A intensificação de chuvas, ondas de calor e queimadas já altera a forma de administrar rodovias em Minas Gerais. Na BR-040, entre Belo Horizonte e Juiz de Fora, a EPR Via Mineira ampliou o monitoramento meteorológico e as ações preventivas para reduzir riscos de alagamentos, erosões, instabilidade de encostas e danos ao pavimento. O trecho de 232 quilômetros atravessa 15 municípios, incluindo Conselheiro Lafaiete, Congonhas, Carandaí e Barbacena.
Monitoramento virou parte da operação
A concessionária mantém um Centro de Controle Operacional em funcionamento permanente e utiliza informações meteorológicas para antecipar situações de risco. Os dados orientam as equipes de operação, conservação e engenharia, principalmente em áreas com taludes inclinados e pontos mais baixos. A estratégia ganhou relevância após as fortes chuvas que atingiram a Zona da Mata no início deste ano e provocaram impactos na infraestrutura regional.
A prevenção inclui limpeza e ampliação de sistemas de drenagem, inspeção de encostas, controle de erosões e manutenção do pavimento. Em 2025, a concessionária já havia reforçado essas medidas antes do período mais chuvoso, com limpeza de drenagens, contenção de encostas e selagem de trincas. Em 2026, obras de pavimentação e sinalização também avançaram em municípios como Lafaiete, Barbacena, Oliveira Fortes e Santos Dumont.

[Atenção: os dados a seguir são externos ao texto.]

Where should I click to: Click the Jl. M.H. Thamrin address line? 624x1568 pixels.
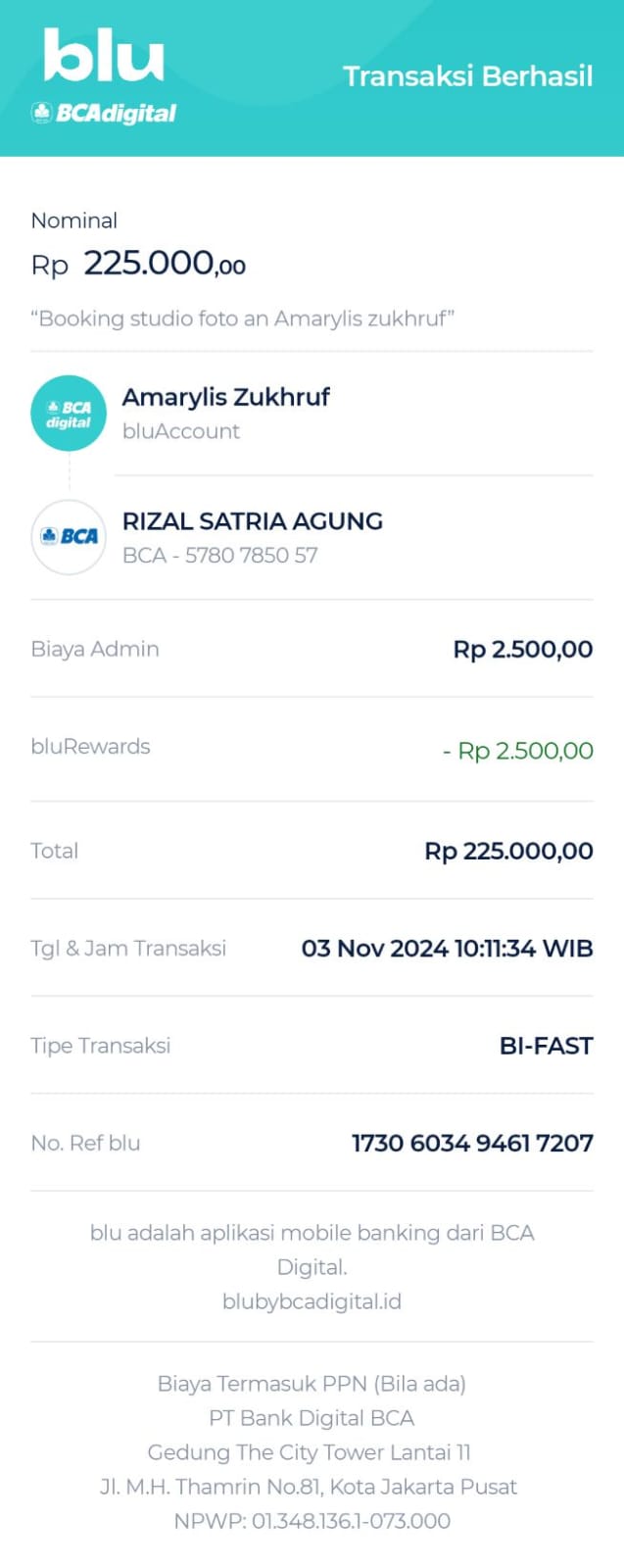[309, 1487]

A adaptação também alcança os materiais utilizados na estrada. Entre as soluções avaliadas está o uso de borracha de pneus no asfalto, com potencial para aumentar a resistência do pavimento às deformações provocadas pelas variações de temperatura. A necessidade de proteger a malha é estratégica: segundo dados citados em documento do Senado com base na Pesquisa CNT de Rodovias, o transporte rodoviário responde por cerca de 65% das cargas movimentadas no país.